- _Work order_
Please restate exactly the lines from the one holding "You are a GUI" to the end of the material, including both ends and excluding every picture.

- _Supplied records_
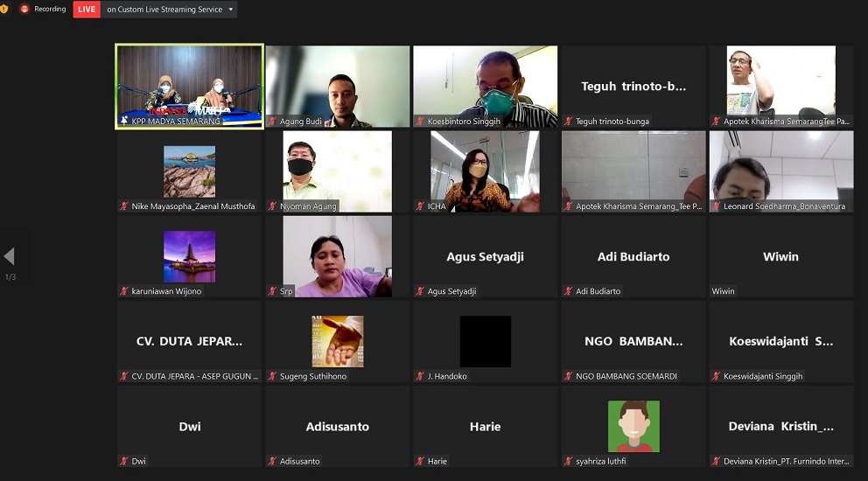868x481 pixels.
Task: Expand the Custom Live Streaming Service dropdown
Action: coord(231,10)
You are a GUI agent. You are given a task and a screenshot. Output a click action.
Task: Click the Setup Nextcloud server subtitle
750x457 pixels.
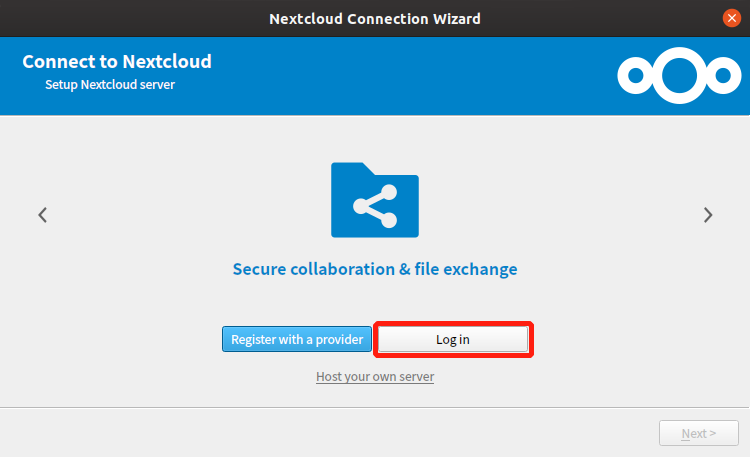coord(110,85)
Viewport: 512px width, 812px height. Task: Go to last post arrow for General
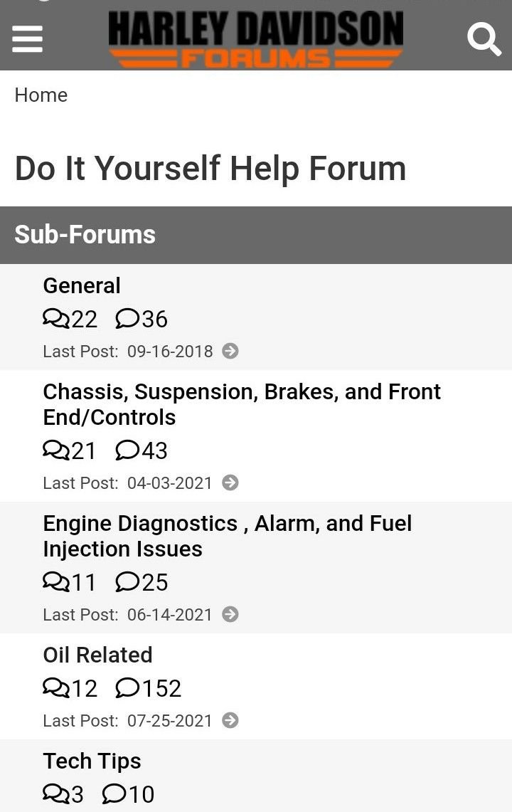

- _Answer_
You are a GUI agent. You are given a task and a screenshot. Output a click action.
Task: Click the Setup Nextcloud server subtitle
750x457 pixels.
coord(110,85)
Viewport: 512px width, 812px height. Task: Go to last post arrow for General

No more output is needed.